Available data:
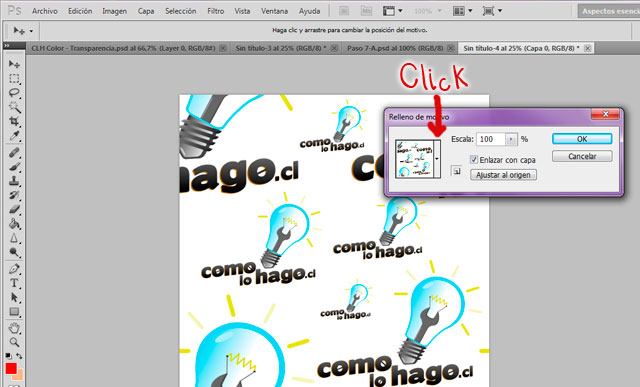The width and height of the screenshot is (640, 387).
Task: Select the Hand tool
Action: pyautogui.click(x=14, y=327)
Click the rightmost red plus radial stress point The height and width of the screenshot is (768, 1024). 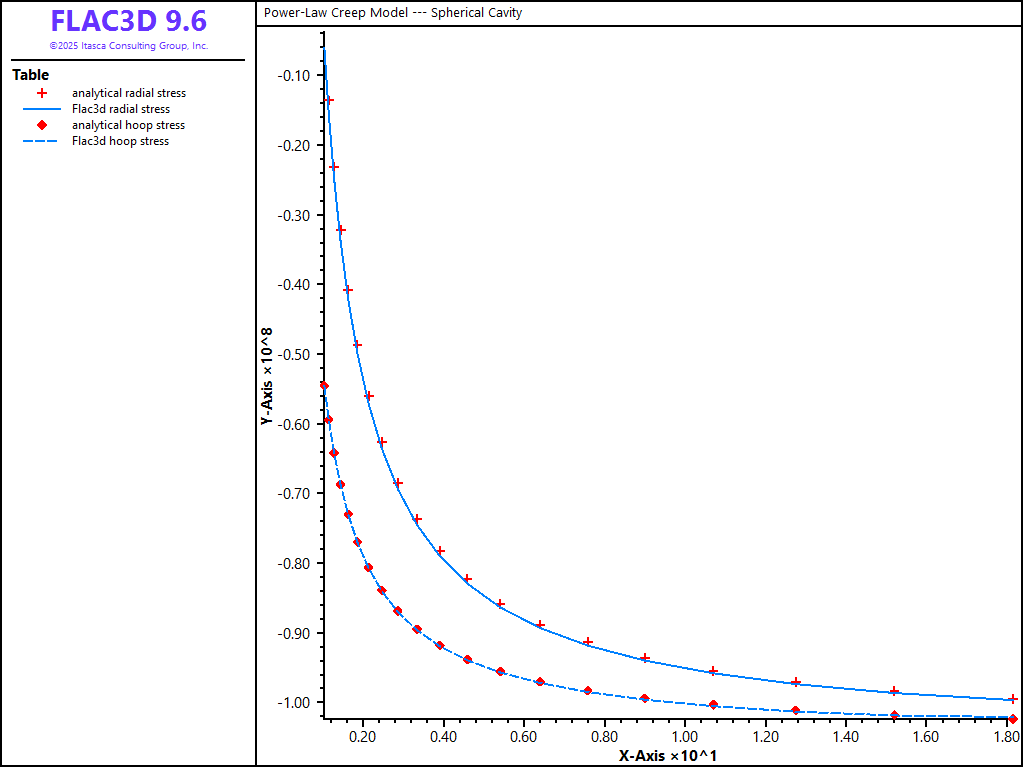coord(1013,699)
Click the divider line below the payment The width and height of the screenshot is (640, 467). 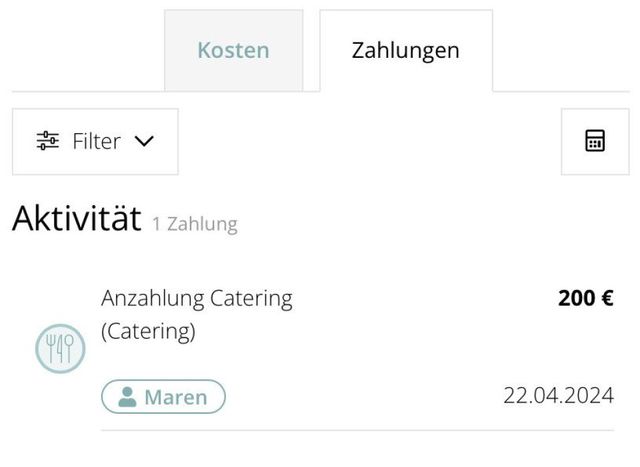357,431
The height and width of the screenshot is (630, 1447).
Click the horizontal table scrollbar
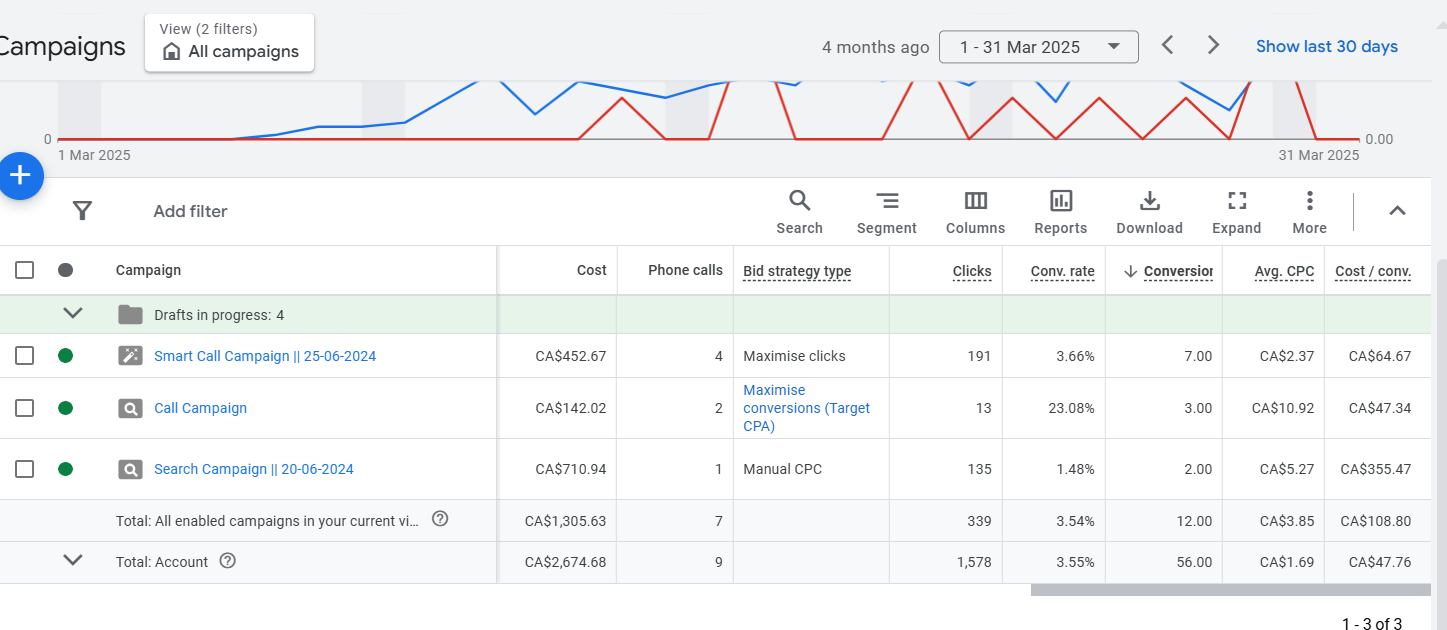1230,590
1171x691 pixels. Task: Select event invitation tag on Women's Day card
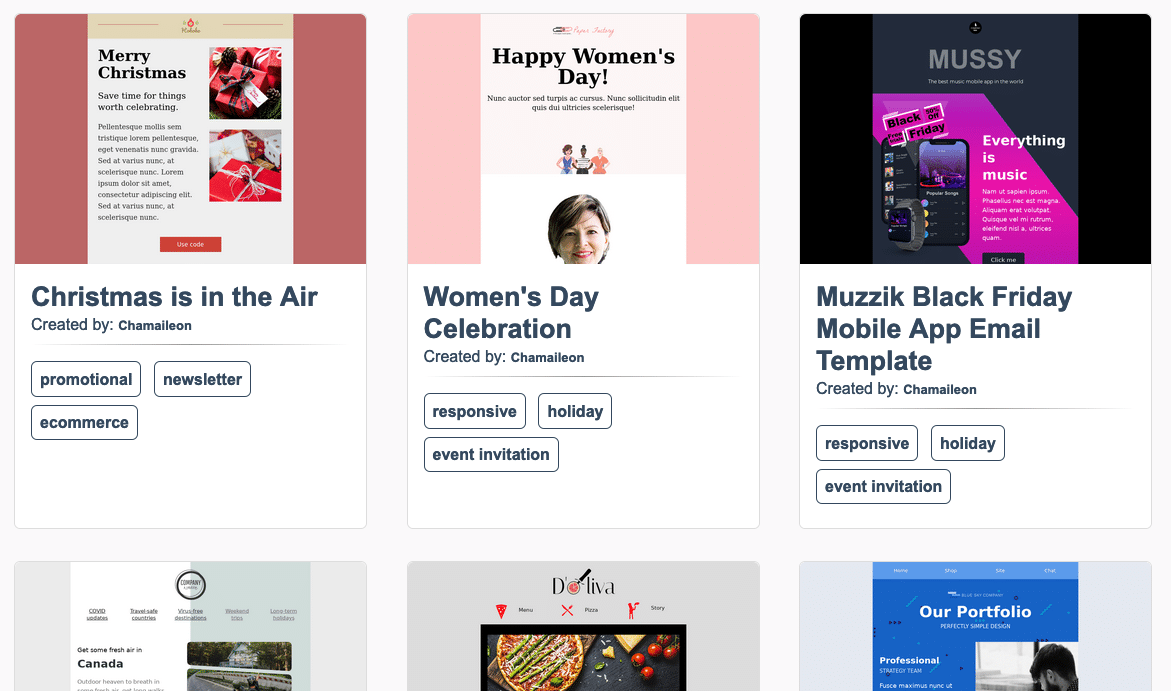pos(491,454)
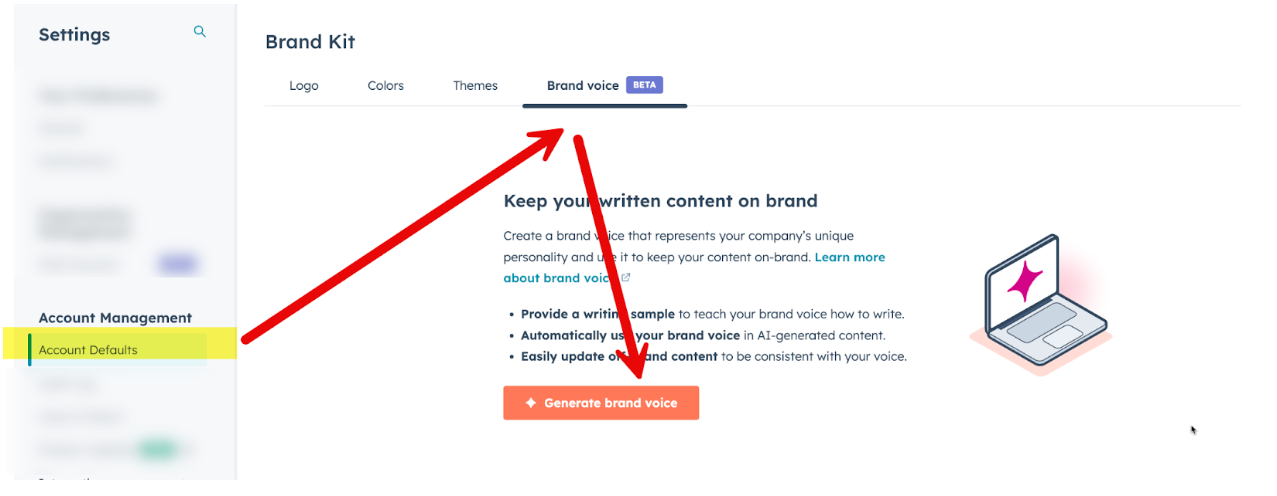Click the blurred green badge in sidebar
The image size is (1277, 496).
pos(158,449)
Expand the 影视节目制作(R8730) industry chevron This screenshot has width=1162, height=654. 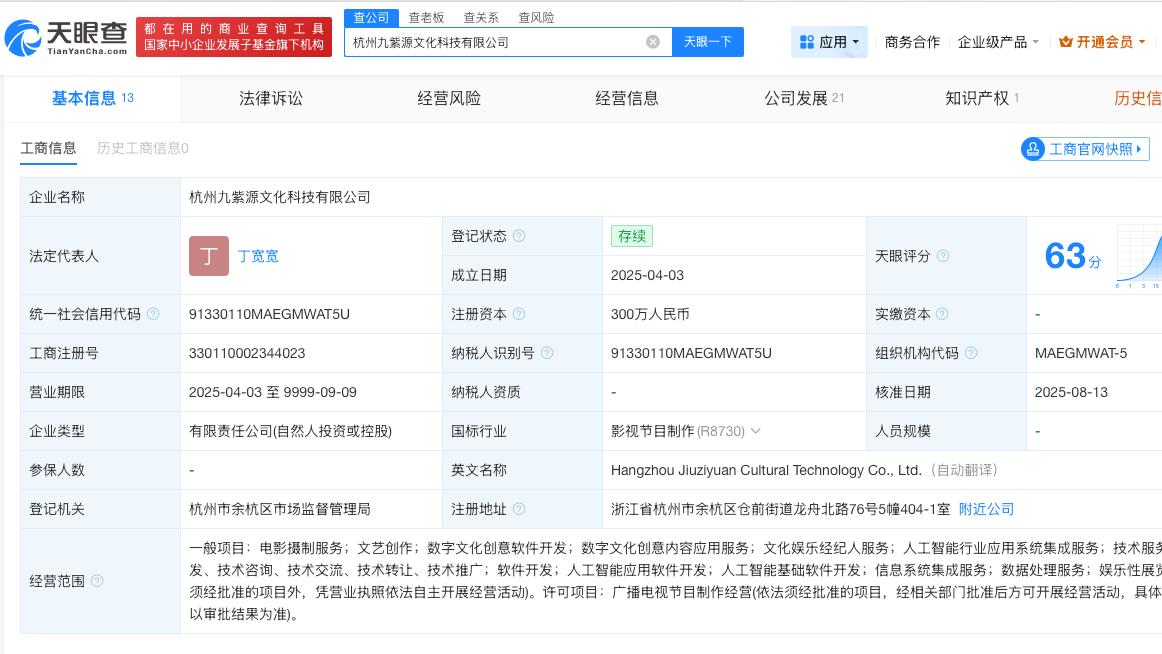click(x=757, y=430)
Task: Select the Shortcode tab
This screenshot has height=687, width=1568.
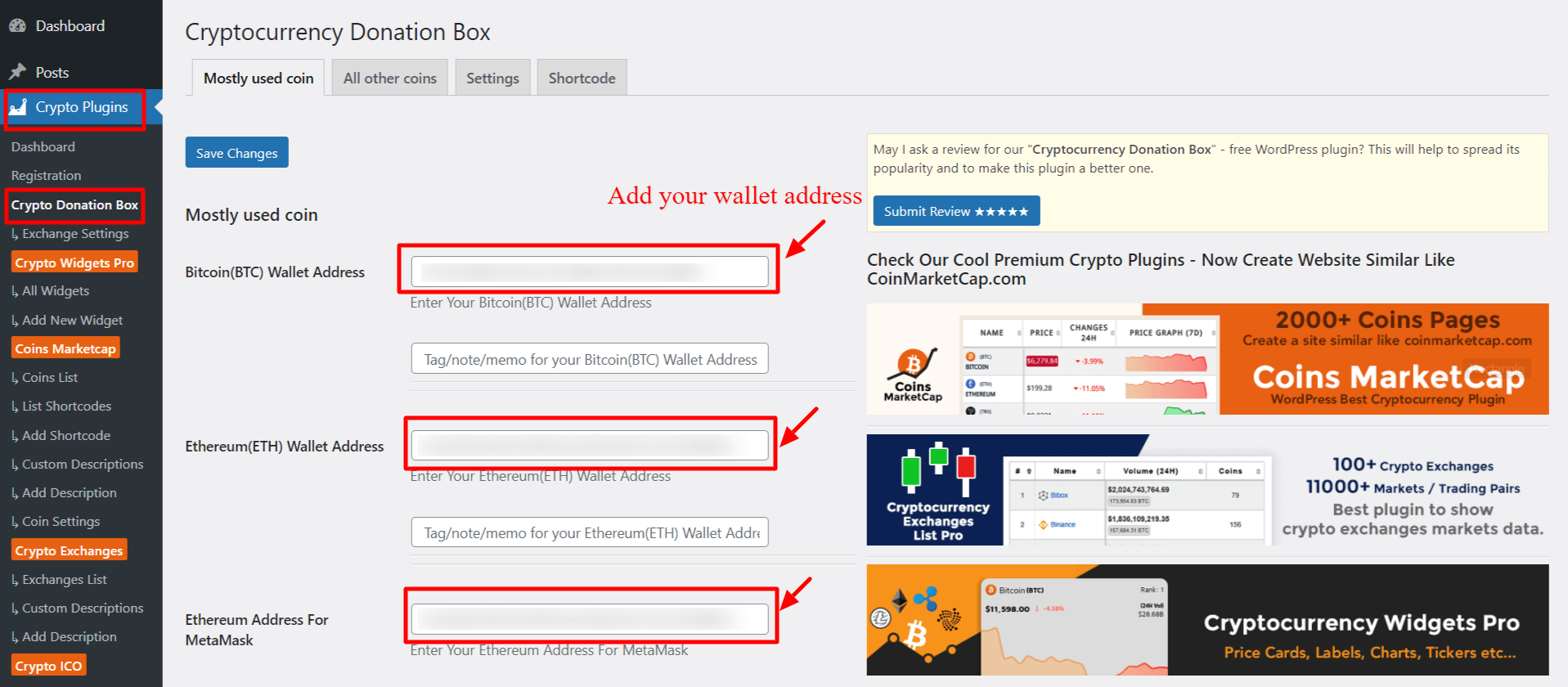Action: [582, 79]
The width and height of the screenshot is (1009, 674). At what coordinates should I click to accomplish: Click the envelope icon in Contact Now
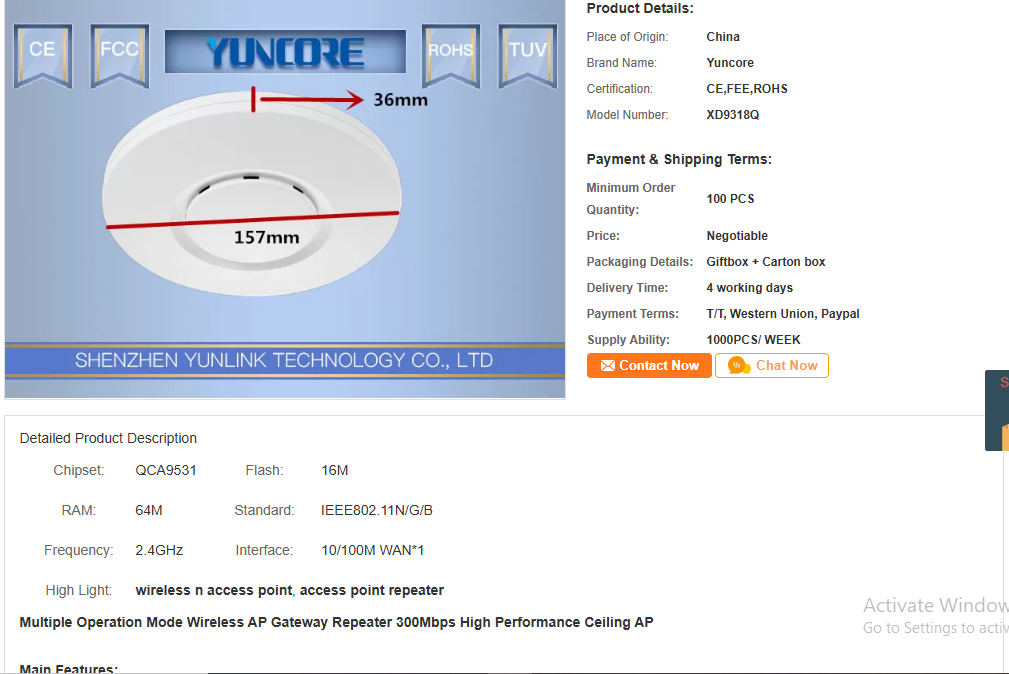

Action item: An exact copy of the lines from the one with "This screenshot has height=687, width=1568." through the end of the records: produce that and nothing more, leaving out the pictures.

Reply:
This screenshot has height=687, width=1568.
Action: [582, 79]
The width and height of the screenshot is (1009, 674). At what coordinates should I click to accomplish: Click the envelope icon in Contact Now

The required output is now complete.